The fourth volume, Bird Lives, is not especially about Charlie Parker, despite the title; he is only a symbol on a “real” jazz musician, in contrast to those smooth-jazz practitioners who are murdered by a serial-killer. Evan Horne is involved by the FBI to interpret those clues of jazzy nature the killer has left on the crime scene – among others a white feather and some haiku-poems, for instance: “ On Coltrane’s Soultrane / Jazz is always great Good Bait/ Tadd’s Long Gone – Delight”.

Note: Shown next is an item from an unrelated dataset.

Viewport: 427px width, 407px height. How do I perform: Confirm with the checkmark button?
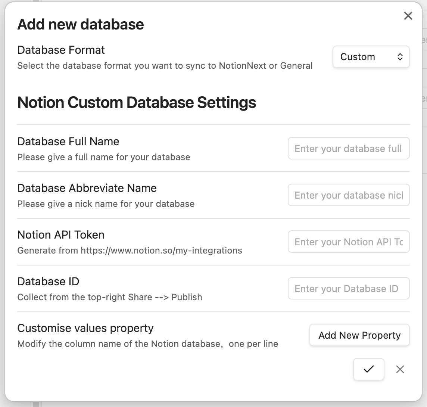click(x=368, y=369)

Volume five, Looking for Chet Baker (2002) is probably Moody’s most successful novel. The mystery about Chet Baker’s death after falling from a window in hotel “Prins Hendrik” in Amsterdam is an eternal source of myths and conspiracy theories – was he pushed, did he jump, or did he simly fall?

Baker

The sixth volume, Shades of Blue (2008) is a “real” jazz novel, in which the crime intrigues are peripheral, as is the case in volume seven, Fade to Blue (2011), the last novel in the series, in which Horne is involved in a movie-project to teach one of the great Hollywood stars “playing” fake-piano to a soundtrack recorded by Horne himself. The movie turns out to be a crime story inspired by Horne’s experiences in Bird Lives, which was the real reason why he was hired in the first place!

As a crime writer Moody is not exceptional – to me he is not in the same league as, for example, Michael Connelly and John Harvey. But contrary to those two, whose main characters are detectives with a certain interest in jazz, Moody was a jazz personality who wrote jazz novels with a crime motive, and such writers are very rare! I would have liked to write about my great favorite – Michael Connelly – who even a couple of years ago was the co-writer of the documentary Sound of Redemption about alto saxophonist Frank Morgan. But there is too little jazz substance in the novels, and therefore they are not relevant for the readers of this magazine. To the contrary, Moody’s novels offer a great pleasure for jazz nerds, who don’t mind compromising on other aspects of the work.

Finally, to say that the excellent and stylish cover illustrations on Death of a Tenor Man, The Sound of the Trumpet and Bird Lives are by John Howard.